Presentations for SE 3800
Presented on: Week 10, Day 2
In groups of 3 to 5 students, pick a book related to material covered in SE
3800 and present it to the class. The intent is that the group would pick a
book that someone encountered in the work place, had recommended to them,
or just read on their own. Books that have been discussed in the
past include Cracking the Coding Interview, Domain-Driven
Design, Clean Code (I have a copy of this I could
loan), Lean UX, Working Effectively with Legacy Code, Code
Complete, The Mythical Man Month, and Analysis Patterns:
Reusable Object Models. You could pick one of these, but be sure to
develop your own materials. But I would deeply appreciate people finding
new books - there are a lot of great ideas out there!
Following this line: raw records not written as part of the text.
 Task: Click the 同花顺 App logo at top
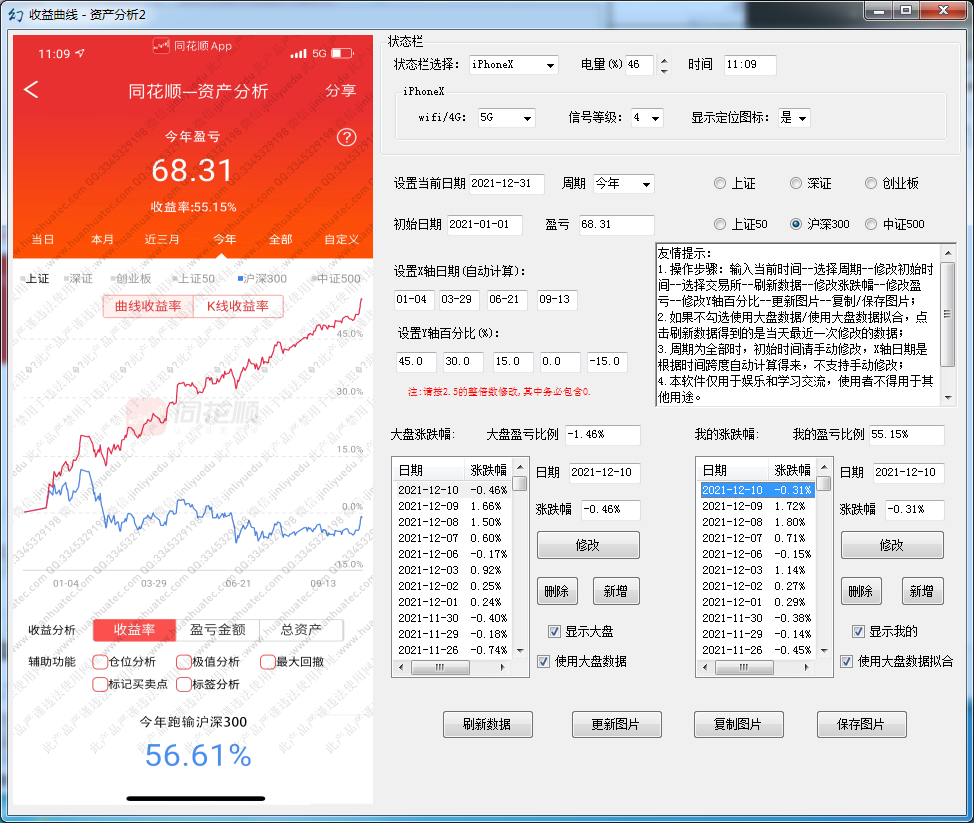point(192,46)
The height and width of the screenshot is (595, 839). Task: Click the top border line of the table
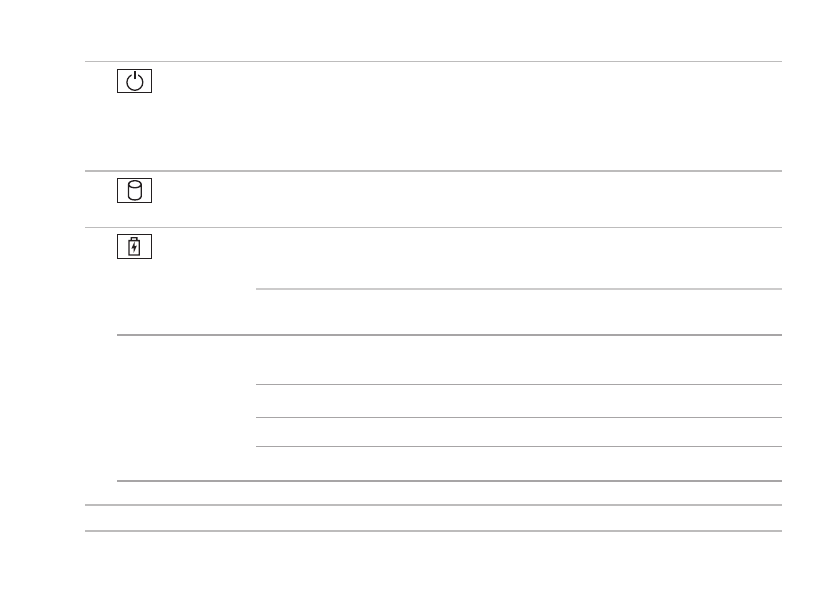coord(432,62)
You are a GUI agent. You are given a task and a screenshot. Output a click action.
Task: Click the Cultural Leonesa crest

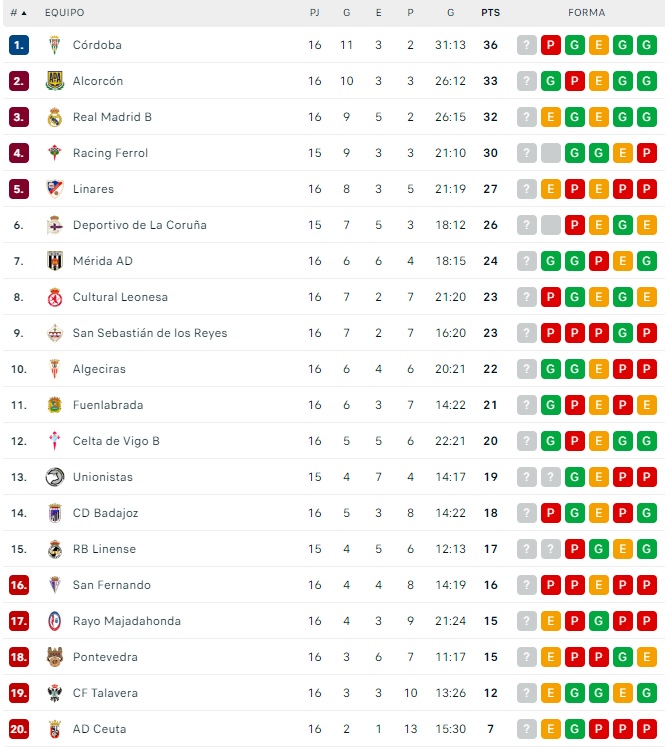point(55,297)
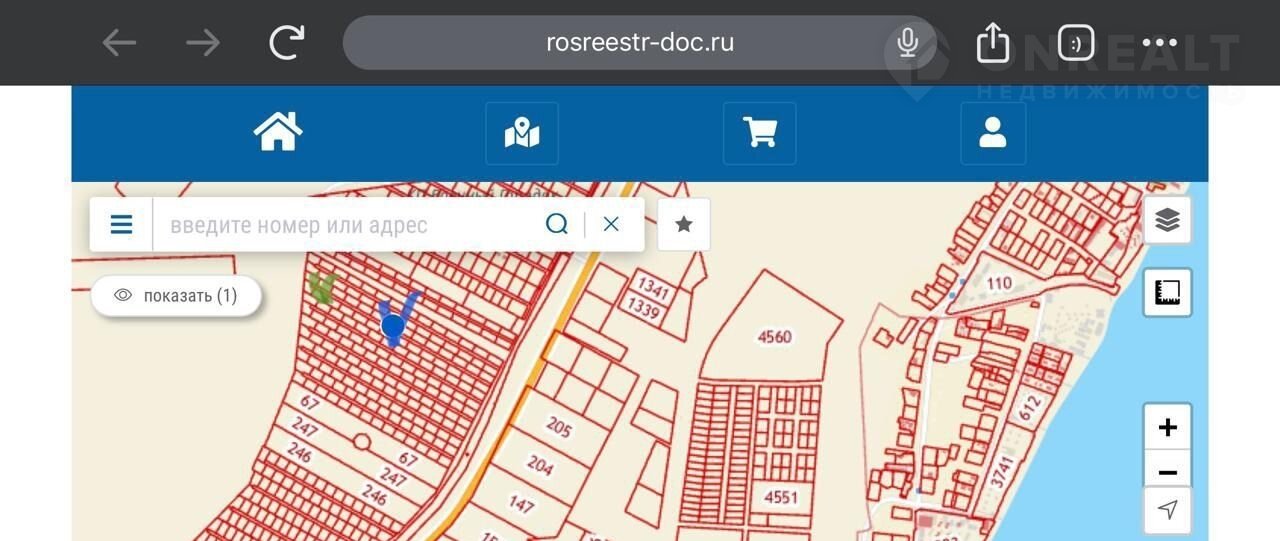Screen dimensions: 1280x541
Task: Open the map section icon
Action: 522,133

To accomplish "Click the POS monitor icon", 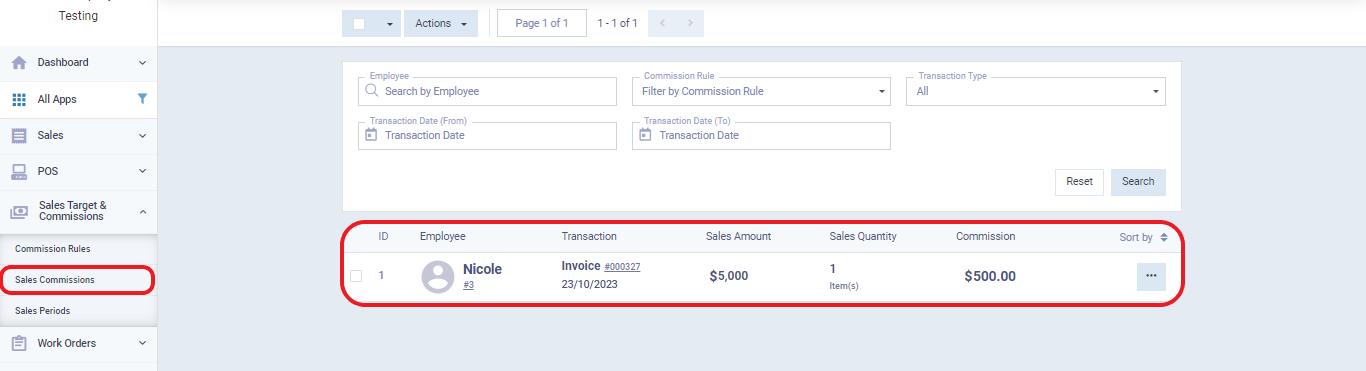I will coord(19,171).
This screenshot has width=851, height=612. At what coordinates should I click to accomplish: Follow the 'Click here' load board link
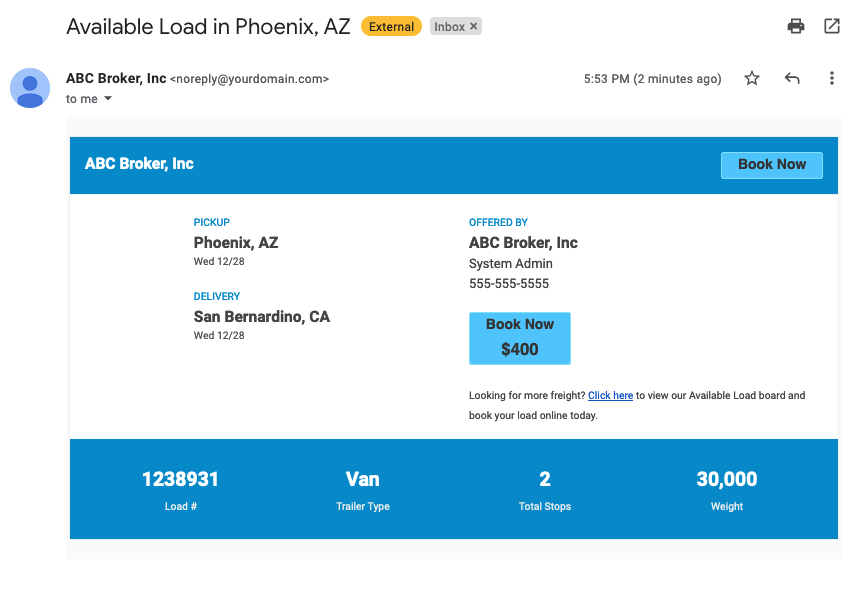(x=611, y=396)
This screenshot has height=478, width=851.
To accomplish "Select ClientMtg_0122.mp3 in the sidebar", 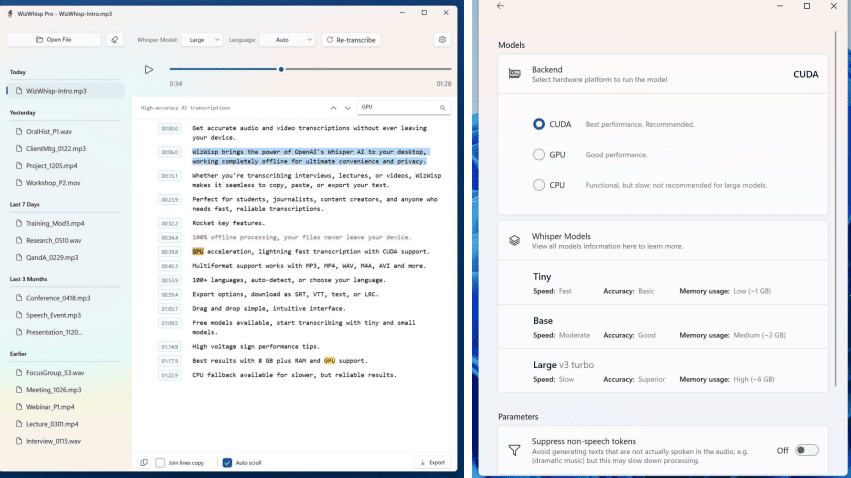I will coord(56,149).
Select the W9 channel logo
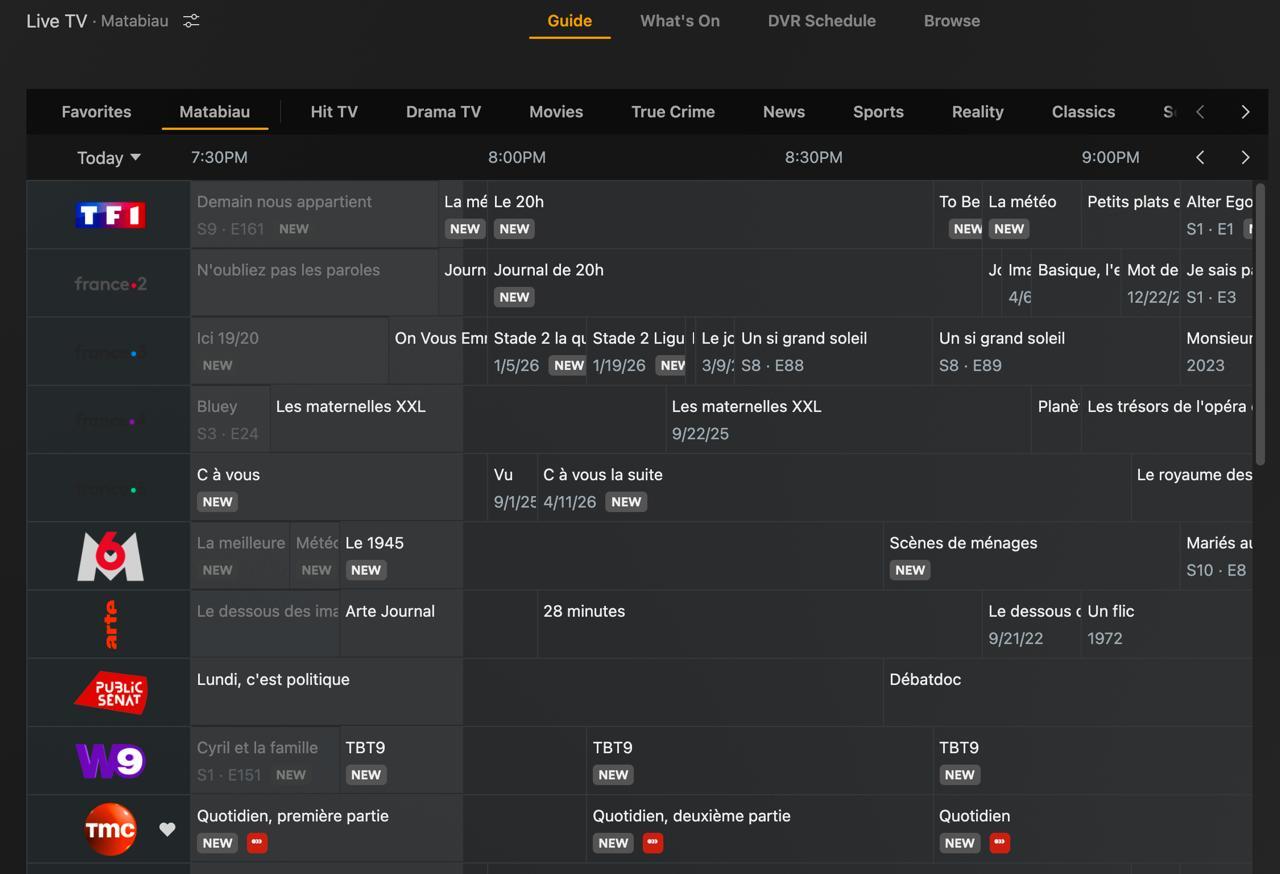1280x874 pixels. coord(110,761)
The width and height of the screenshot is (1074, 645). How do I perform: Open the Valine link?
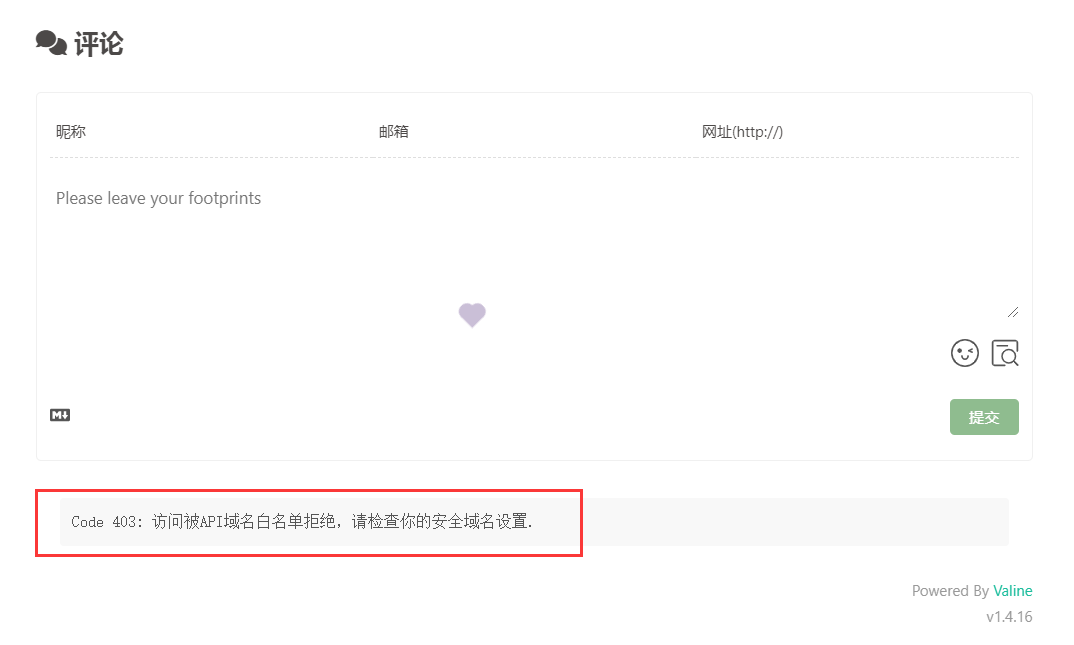tap(1012, 591)
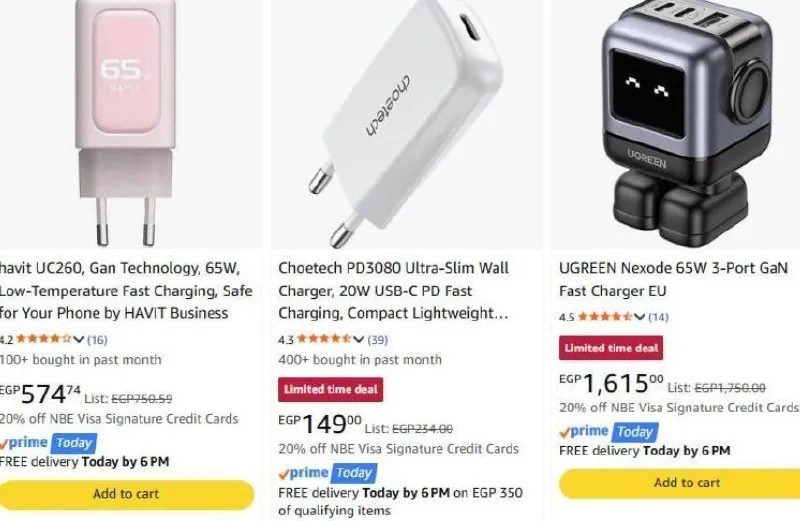This screenshot has width=800, height=521.
Task: Click the havit UC260 star rating icons
Action: (44, 339)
Each group will present the book with the basic goal of making people aware
of the good ideas in the book and perhaps encourage them to read it. Do not
try to cover all of the book; pick the parts that you find the most
compelling. Not everyone in the group has to read the full text; you can
simply read some portion of it. You might even be able to work from
secondary sources.
Ensure your audience gets useful information out of your presentation:
- Be sure the first slide names the book, the date of the presentation,
and the names of the students.
- Include a slide giving a very high-level view of the book, maybe the
title and a sentence capturing the purpose.
- There should be one or two slides per student. If you have two
slides, make sure there are images, otherwise it will be too much
material to present in your allotted time.
- Be careful of using small fonts. Large amounts of text written in 18
or 20 point font is likely unreadable by your audience.
- If you need notes, write them on an index card. Your slide should
have key thoughts only.
- Practice your timing so that the team can fit in its limit.
- Avoid fluff such as reference slides, or if you have such material
then do not show it to the audience. It makes absolutely no sense to
display information that you do expect your audience to read.
- Include pictures, smart art, other tools to relieve the audience of
just reading text and to make stronger points.
See Canvas for teams and books.
Notes for Fall, 2020
- Two minutes per person max, so a team of 4 would have 8 minutes. That
is about the time it takes to present a single slide. Go for key
elements; don't try to say everything. Treat 1 minute per person as a
minimum.
- If you cannot give the presentation live, pre-record it and have your
teammates show that for your section. My preference is that they would be
live, but I know that won't work for everyone.
- Seeing your face is critical, so please do plan to show your
face. One person will show the slide deck, and all will turn on their
camera so as they talk they will show up with the slide deck.
- Practice to make sure you've got a smooth presentation and you do not
run over time. Having practiced is a part of your grade, but don't get so
practiced that you can rattle off all of the material without notes.
- Presentations will be Thursday, Nov. 12.